By default Redis stores data in memory, with periodic disk persistence as a default. As Redis persists data to disk it can serve as a classical database for many use cases as well as a cache. When full, Redis will return an error to a client, but it can be configured as a cache to eject older and less important data as new data comes in. In both cases the size of available memory is the main constraint on its use.
What Is Redis Primarily Used For?
Redis is commonly used as a cache to store frequently accessed data in memory so that applications can be responsive to users. With the capacity to designate how long you want to keep data, and which data to evict first, Redis enables a series of intelligent caching patterns.
There are many reasons for intelligent caching, and it has a large impact on user experiences, user productivity, bounce rates, and revenue for retail. The research on these effects is compiled in our white paper on the advantages of in-memory databases.
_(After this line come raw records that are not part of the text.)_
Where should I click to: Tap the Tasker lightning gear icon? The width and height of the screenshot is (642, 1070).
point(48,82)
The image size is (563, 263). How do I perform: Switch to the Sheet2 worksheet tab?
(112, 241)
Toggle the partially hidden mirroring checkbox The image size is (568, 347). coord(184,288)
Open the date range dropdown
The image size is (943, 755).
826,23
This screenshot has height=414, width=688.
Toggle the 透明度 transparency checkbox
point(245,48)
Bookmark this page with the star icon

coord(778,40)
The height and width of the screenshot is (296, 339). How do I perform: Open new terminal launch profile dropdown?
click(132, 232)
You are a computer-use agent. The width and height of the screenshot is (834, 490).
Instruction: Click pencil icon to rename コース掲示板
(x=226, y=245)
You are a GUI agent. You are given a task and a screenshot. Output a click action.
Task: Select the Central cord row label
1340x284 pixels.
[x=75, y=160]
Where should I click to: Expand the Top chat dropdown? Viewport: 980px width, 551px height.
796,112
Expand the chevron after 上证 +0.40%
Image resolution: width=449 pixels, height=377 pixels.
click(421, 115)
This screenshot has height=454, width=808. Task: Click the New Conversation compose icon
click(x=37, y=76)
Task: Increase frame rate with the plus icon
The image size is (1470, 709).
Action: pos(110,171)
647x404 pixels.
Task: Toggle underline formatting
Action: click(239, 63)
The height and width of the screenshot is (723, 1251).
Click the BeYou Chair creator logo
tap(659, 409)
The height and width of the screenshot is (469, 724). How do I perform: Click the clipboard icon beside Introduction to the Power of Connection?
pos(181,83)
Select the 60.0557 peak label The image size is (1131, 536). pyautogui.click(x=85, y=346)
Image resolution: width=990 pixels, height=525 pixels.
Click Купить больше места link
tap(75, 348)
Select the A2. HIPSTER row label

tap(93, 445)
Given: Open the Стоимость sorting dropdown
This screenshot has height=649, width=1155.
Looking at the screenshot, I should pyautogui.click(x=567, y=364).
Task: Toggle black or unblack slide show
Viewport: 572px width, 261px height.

Data Expiration and Eviction Policies
Data structures in Redis can be marked with a Time To Live (TTL) set in seconds, after which they will be removed. A series of configurable intelligent “eviction policies” are available. Under these impermanent data, marked with a TTL, can be considered before other data which does not have a TTL allowing the creation of a tiered hierarchy of memory objects.
In some use cases a least recently used (LRU) or least frequently used (LFU) metric makes more sense for eviction. Redis provides tunable probabilistic implementations of these cache policy options as well.
What Are the Other Uses and Features of Redis?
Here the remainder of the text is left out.